In case of death, Twitter offers two options: family members can either request that the account be shut down, or they can turn it into a memorial of sorts, keeping the tweets archived just in case you want to reread them. To prevent against pranks, Twitter requests that family or friends of the deceased send them some proof that the intended tweeter is really dead:
Please contact us with the following information:
1. Your full name, contact information (including email address), and your relationship to the deceased user.
2. The username of the Twitter account, or a link to the profile page of the Twitter account.
3. A link to a public obituary or news article.

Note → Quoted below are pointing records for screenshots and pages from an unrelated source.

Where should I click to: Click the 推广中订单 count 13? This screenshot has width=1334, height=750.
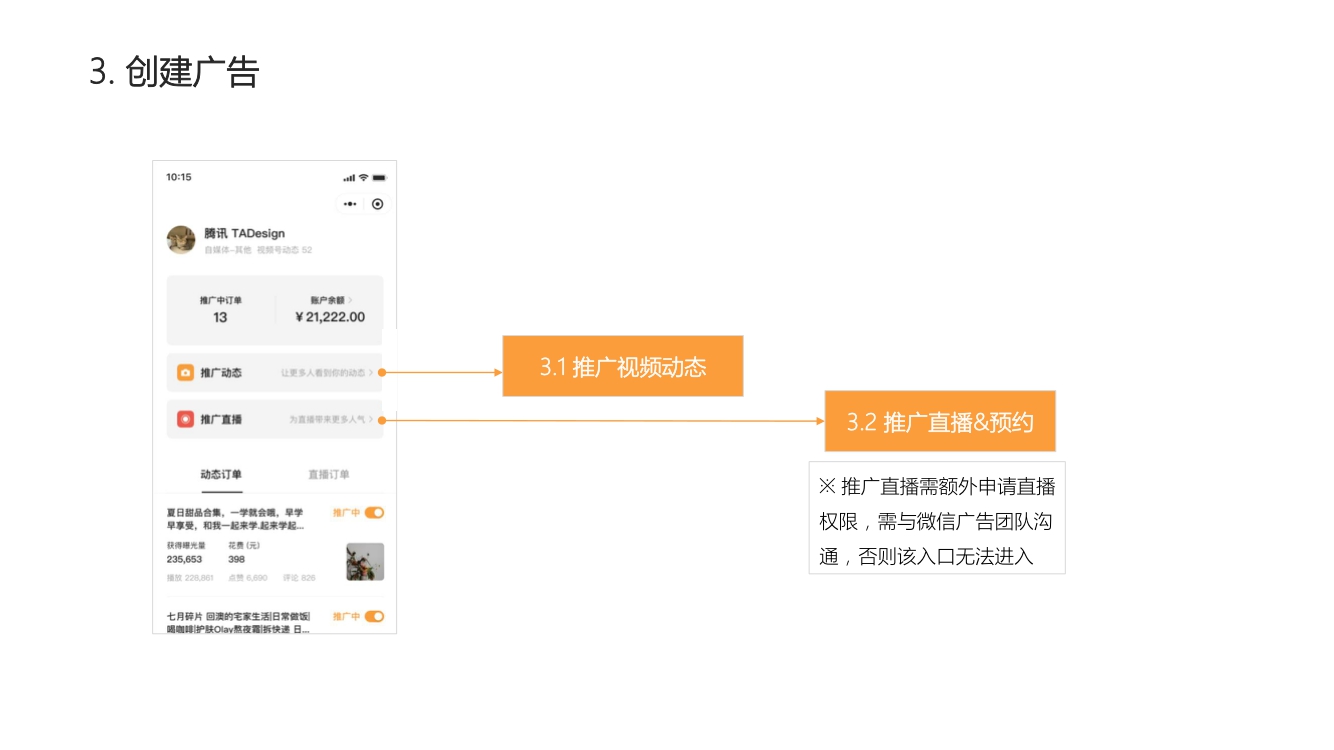coord(220,317)
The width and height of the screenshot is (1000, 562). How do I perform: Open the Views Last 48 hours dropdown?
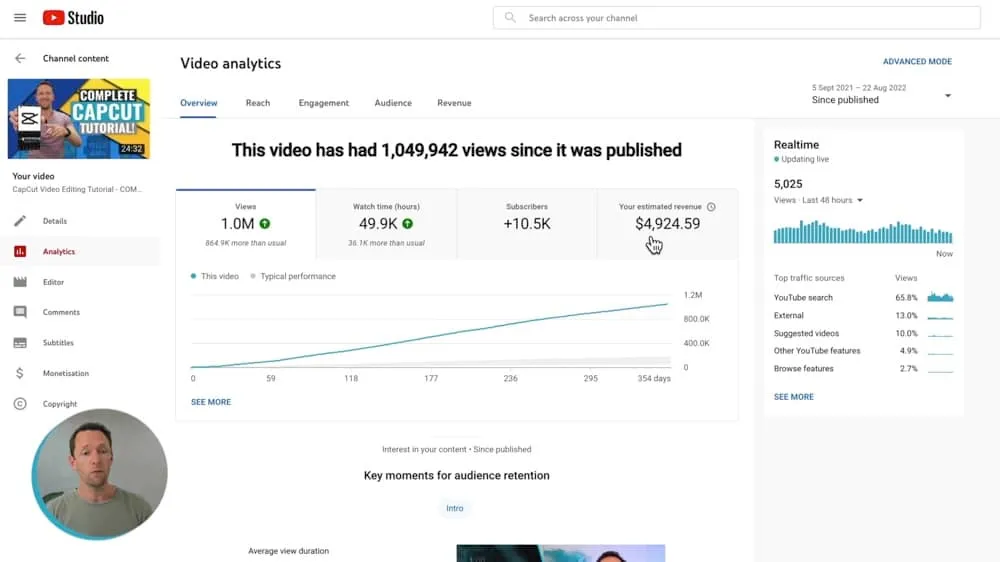click(x=859, y=200)
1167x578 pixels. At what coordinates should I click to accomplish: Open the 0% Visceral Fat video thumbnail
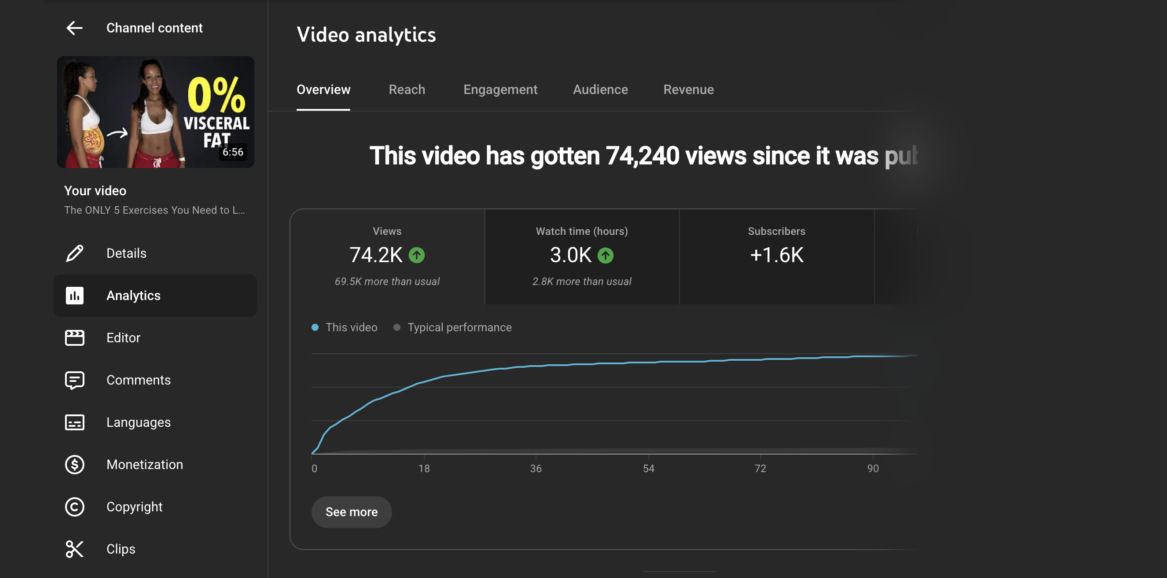coord(156,112)
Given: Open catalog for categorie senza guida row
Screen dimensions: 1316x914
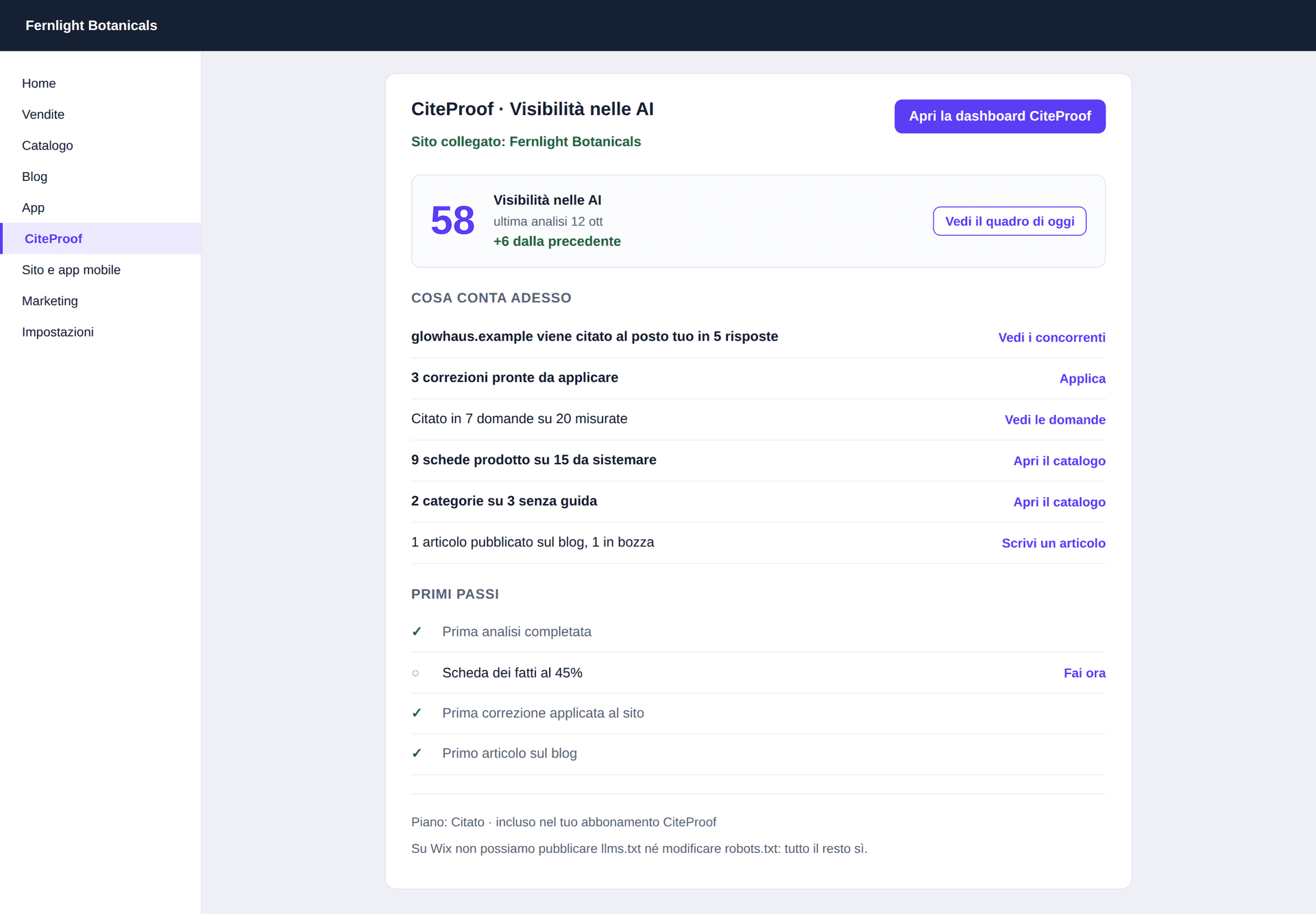Looking at the screenshot, I should pyautogui.click(x=1059, y=502).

Once they have established proof of death, the Twitter staff will proceed as the family wishes. However, as CNN points out, there are some problems with this seemingly straight-forward policy.
To better illustrate the issues, both CNN and the LA Times compare Twitter to Facebook. Both allow for the removal of dead user's information and accounts, but on Facebook, the living death is a little more straight-forward. Unlike Twitter, Facebook shows that the owner of accounts are dead, and that the page is nothing more than a memorial. They allow friends to interact, leaving wall posts and messages, but they do not allow others to find the account through a search. They also, we assume, don't "suggest" you become friends with a deceased acquaintance.
Twitter, on the other hand, hasn't accounted for many of the weirder points of social media death. The zombie accounts will look the exact same - there is no easy way to tell that the tweeter has died. They also allow more people to "follow" the deceased, and even worse, it remains possible that the Twitter account could appear in the "who to follow" suggestion box. Theoretically, death could make you even more popular on Twitter, provided that the right person get wind of your account.
In some ways, this all seems so trivial, especially for those dealing with something as devastating as grief. However, it's also a necessary consideration, done to protect both the memory of the dead and the feelings of the family, which a "living dead" account may well do, provided that it's not abused. And while I can't imagine ever turning to Twitter for solace, there are certainly some people who need to reread the final tweets, or take another look at their "about me" section. In our increasingly internet-centric world, these virtual personalities are swiftly becoming as significant as our "real life" selves. We list our likes, our pet peeves, our daily movements and our most fleeting thoughts. They are projections, sure, but they're pieces of what we want to be seen as; they stand testimony to the people we want to be. Dead accounts may make for rather intangible tombstones, but they are also far more complete than any stone slab.